**Task to complete**
With both ends included, repeat exactly the lines of the entries below from the one containing "2022年4月 (28, 1008)" down to the one containing "[HC11SFC-NP 35mm Euro", and no others.

Dataset entries:

********************

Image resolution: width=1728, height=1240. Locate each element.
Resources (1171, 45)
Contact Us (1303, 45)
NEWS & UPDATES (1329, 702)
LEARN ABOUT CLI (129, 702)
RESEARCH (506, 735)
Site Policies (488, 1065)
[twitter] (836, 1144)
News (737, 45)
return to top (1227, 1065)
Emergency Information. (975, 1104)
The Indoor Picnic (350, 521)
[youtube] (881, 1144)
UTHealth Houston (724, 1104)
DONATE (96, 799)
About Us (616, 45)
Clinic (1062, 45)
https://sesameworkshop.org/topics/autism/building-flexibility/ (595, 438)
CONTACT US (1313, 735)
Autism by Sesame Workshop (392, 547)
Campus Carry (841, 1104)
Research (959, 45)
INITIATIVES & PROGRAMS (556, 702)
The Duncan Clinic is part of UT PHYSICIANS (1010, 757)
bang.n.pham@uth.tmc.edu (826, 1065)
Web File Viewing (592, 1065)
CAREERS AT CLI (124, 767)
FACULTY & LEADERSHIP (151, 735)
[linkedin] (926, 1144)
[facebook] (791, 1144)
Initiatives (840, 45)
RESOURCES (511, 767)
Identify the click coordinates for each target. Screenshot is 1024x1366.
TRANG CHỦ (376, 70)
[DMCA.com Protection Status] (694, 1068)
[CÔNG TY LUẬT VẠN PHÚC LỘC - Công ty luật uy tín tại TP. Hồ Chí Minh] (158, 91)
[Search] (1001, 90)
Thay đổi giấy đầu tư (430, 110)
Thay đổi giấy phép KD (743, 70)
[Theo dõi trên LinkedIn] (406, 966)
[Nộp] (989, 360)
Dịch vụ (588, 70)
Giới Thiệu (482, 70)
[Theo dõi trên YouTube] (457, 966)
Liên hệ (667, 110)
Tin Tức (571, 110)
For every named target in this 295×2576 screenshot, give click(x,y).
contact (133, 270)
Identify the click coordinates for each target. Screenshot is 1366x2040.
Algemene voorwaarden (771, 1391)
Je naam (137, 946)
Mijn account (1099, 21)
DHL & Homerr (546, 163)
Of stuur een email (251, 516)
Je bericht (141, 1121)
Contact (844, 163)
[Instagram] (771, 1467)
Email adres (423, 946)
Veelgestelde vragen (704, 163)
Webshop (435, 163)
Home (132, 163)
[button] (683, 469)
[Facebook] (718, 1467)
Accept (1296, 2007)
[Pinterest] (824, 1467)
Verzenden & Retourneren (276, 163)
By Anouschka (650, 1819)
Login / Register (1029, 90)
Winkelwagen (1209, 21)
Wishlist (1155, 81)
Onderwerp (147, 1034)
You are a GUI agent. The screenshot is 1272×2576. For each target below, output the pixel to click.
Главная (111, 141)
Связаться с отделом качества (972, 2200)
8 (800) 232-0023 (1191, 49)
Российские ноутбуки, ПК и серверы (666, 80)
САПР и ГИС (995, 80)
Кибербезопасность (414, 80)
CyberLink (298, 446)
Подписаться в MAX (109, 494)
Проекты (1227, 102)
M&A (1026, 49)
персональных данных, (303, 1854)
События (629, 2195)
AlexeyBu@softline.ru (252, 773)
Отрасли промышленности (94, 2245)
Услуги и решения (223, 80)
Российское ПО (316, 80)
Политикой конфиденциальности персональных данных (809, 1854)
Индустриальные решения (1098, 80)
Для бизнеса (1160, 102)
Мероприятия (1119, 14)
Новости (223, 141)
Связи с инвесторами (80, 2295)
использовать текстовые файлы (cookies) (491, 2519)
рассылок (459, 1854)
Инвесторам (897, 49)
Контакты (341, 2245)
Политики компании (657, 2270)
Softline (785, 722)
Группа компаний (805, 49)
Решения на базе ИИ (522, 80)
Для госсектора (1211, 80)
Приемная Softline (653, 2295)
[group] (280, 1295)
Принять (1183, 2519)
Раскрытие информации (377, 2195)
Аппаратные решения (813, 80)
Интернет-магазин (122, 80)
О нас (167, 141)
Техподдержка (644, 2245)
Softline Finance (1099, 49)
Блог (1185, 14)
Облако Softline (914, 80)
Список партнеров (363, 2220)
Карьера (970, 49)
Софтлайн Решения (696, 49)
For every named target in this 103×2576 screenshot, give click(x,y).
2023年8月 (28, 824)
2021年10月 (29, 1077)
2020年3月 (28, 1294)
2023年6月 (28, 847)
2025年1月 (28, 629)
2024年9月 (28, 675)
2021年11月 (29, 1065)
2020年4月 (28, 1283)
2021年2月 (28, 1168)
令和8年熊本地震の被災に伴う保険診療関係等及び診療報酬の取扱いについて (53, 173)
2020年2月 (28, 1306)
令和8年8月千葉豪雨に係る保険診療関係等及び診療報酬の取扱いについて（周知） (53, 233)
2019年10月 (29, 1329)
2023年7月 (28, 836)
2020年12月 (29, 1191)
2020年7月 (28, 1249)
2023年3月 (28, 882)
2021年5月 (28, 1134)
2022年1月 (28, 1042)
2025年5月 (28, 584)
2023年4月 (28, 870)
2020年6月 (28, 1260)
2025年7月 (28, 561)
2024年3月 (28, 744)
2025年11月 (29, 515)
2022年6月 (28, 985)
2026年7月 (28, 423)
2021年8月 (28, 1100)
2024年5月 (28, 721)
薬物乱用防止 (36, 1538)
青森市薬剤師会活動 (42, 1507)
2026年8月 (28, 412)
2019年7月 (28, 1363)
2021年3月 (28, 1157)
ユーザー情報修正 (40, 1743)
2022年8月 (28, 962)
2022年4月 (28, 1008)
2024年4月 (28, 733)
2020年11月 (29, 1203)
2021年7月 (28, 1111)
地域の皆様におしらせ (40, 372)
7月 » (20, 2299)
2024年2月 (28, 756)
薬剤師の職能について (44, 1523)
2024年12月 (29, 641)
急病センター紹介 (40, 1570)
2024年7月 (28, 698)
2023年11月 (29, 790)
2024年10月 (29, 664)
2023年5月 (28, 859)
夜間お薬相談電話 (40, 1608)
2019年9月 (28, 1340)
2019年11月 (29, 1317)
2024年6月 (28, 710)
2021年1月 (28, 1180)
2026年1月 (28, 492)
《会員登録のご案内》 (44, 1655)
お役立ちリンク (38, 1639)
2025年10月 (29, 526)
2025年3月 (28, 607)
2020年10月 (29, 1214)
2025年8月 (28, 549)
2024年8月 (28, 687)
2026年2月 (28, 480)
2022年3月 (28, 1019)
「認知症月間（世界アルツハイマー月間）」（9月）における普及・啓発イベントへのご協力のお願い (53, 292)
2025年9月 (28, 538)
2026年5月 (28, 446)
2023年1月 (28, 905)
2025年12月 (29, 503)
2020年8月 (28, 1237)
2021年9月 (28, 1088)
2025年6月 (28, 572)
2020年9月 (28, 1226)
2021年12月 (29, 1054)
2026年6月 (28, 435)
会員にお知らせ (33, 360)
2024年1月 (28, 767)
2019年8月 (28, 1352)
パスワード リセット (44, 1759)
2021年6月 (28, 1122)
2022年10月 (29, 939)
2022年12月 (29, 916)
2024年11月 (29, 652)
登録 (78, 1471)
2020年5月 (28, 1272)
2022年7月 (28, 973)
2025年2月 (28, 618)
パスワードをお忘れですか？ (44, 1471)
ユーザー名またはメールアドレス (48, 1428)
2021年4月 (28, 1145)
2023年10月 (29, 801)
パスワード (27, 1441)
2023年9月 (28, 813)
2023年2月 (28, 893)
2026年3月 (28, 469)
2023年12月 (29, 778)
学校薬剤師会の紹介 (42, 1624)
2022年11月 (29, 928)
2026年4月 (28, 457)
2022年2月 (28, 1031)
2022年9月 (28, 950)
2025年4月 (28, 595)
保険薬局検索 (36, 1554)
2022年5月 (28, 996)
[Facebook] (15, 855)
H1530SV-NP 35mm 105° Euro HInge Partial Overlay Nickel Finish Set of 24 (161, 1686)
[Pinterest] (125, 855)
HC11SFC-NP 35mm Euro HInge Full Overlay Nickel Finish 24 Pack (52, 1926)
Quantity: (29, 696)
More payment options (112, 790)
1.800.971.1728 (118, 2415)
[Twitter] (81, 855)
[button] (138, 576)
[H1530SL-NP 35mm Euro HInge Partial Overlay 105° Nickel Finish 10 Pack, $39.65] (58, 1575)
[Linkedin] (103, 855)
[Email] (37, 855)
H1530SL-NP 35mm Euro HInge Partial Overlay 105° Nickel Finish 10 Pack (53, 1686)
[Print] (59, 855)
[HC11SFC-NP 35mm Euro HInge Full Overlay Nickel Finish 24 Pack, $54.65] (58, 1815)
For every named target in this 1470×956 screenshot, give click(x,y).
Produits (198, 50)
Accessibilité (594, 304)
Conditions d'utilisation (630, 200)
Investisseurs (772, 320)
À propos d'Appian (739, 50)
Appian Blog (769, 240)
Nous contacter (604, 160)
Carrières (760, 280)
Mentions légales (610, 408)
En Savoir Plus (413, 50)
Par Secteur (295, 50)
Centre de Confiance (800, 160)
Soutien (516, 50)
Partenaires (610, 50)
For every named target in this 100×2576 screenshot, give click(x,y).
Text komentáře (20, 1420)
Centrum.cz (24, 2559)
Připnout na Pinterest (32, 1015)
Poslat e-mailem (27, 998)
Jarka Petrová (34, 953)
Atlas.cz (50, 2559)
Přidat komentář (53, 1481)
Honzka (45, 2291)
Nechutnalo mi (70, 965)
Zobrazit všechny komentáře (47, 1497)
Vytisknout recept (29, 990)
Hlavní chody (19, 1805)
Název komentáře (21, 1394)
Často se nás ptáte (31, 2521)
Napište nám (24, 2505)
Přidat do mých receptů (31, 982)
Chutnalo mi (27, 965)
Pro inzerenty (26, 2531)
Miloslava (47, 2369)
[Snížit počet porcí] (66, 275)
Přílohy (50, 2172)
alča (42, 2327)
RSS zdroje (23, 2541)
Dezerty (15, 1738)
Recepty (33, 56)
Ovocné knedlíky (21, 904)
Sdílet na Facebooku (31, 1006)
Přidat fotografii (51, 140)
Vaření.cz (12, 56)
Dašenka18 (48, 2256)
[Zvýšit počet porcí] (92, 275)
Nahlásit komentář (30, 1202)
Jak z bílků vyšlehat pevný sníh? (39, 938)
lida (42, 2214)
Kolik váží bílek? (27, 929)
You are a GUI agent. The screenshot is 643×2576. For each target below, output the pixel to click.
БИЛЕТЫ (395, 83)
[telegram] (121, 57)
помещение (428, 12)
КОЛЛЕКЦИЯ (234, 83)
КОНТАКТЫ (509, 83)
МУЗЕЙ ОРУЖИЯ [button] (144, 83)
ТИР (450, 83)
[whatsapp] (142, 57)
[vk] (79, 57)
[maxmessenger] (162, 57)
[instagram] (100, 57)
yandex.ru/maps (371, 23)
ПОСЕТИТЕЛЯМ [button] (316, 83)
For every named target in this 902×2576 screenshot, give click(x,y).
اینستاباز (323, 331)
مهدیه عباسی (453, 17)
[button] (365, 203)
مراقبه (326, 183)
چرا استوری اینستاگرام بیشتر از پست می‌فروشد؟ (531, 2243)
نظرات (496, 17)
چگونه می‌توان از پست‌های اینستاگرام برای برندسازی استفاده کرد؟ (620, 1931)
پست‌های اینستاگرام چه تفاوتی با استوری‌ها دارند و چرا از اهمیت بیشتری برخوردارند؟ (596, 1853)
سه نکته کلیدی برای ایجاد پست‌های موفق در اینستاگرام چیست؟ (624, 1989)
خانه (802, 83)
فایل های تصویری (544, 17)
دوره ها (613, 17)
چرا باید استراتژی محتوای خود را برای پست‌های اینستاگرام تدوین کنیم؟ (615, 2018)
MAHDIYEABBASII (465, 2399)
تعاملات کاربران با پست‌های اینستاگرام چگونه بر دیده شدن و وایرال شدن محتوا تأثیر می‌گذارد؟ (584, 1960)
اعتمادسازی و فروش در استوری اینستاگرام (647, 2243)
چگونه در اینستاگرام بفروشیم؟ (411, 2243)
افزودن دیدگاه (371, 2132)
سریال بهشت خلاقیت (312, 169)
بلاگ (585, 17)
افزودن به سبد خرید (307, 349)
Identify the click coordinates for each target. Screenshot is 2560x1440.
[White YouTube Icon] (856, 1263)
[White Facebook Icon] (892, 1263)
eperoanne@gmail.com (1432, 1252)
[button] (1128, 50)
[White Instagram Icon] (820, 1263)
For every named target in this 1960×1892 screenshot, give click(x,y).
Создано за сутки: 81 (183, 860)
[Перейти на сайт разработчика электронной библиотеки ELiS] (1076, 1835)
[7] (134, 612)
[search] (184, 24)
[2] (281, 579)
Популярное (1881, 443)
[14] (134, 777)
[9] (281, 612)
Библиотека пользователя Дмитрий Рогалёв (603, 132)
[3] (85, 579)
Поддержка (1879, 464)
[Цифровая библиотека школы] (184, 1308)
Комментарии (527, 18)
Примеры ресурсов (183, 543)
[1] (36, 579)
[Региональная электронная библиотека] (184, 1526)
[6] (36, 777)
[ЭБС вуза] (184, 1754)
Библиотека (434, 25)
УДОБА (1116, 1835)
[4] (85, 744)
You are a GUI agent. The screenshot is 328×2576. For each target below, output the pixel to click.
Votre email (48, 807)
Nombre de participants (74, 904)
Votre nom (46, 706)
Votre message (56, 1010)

********************

**Problem solution**
2022年4月 (28, 1008)
2024年4月 (28, 733)
2020年11月 (29, 1203)
2021年7月 (28, 1111)
地域の皆様におしらせ (40, 372)
7月 » (20, 2299)
2024年2月 (28, 756)
薬剤師の職能について (44, 1523)
2024年12月 (29, 641)
急病センター紹介 (40, 1570)
2024年7月 (28, 698)
2023年11月 (29, 790)
2024年10月 (29, 664)
2023年5月 (28, 859)
夜間お薬相談電話 (40, 1608)
2019年9月 (28, 1340)
2019年11月 (29, 1317)
2024年6月 (28, 710)
2021年1月 (28, 1180)
2026年1月 (28, 492)
《会員登録のご案内》 (44, 1655)
お役立ちリンク (38, 1639)
2025年10月 (29, 526)
2025年3月 (28, 607)
2020年10月 (29, 1214)
2025年8月 (28, 549)
2024年8月 (28, 687)
2026年2月 (28, 480)
2022年3月 (28, 1019)
「認知症月間（世界アルツハイマー月間）」（9月）における普及・啓発イベントへのご協力のお願い (53, 292)
2025年9月 (28, 538)
2026年5月 (28, 446)
2023年1月 (28, 905)
2025年12月 (29, 503)
2020年8月 (28, 1237)
2021年9月 (28, 1088)
2025年6月 (28, 572)
2020年9月 (28, 1226)
2021年12月 (29, 1054)
2026年6月 (28, 435)
会員にお知らせ (33, 360)
2024年1月 (28, 767)
2019年8月 (28, 1352)
パスワード リセット (44, 1759)
2021年6月 (28, 1122)
2022年10月 (29, 939)
2022年12月 (29, 916)
2024年11月 (29, 652)
登録 (78, 1471)
2020年5月 (28, 1272)
2022年7月 (28, 973)
2025年2月 (28, 618)
パスワードをお忘れですか？ (44, 1471)
ユーザー名またはメールアドレス (48, 1428)
2021年4月 (28, 1145)
2023年10月 (29, 801)
パスワード (27, 1441)
2023年9月 (28, 813)
2023年2月 (28, 893)
2026年3月 (28, 469)
2023年12月 (29, 778)
学校薬剤師会の紹介 (42, 1624)
2022年11月 (29, 928)
2026年4月 (28, 457)
2022年2月 (28, 1031)
2022年9月 (28, 950)
2025年4月 (28, 595)
保険薬局検索 (36, 1554)
2022年5月 (28, 996)
[Facebook] (15, 855)
H1530SV-NP 35mm 105° Euro HInge Partial Overlay Nickel Finish Set of 24 (161, 1686)
[Pinterest] (125, 855)
HC11SFC-NP 35mm Euro HInge Full Overlay Nickel Finish 24 Pack (52, 1926)
Quantity: (29, 696)
More payment options (112, 790)
1.800.971.1728 (118, 2415)
[Twitter] (81, 855)
[button] (138, 576)
[H1530SL-NP 35mm Euro HInge Partial Overlay 105° Nickel Finish 10 Pack, $39.65] (58, 1575)
[Linkedin] (103, 855)
[Email] (37, 855)
H1530SL-NP 35mm Euro HInge Partial Overlay 105° Nickel Finish 10 Pack (53, 1686)
[Print] (59, 855)
[HC11SFC-NP 35mm Euro HInge Full Overlay Nickel Finish 24 Pack, $54.65] (58, 1815)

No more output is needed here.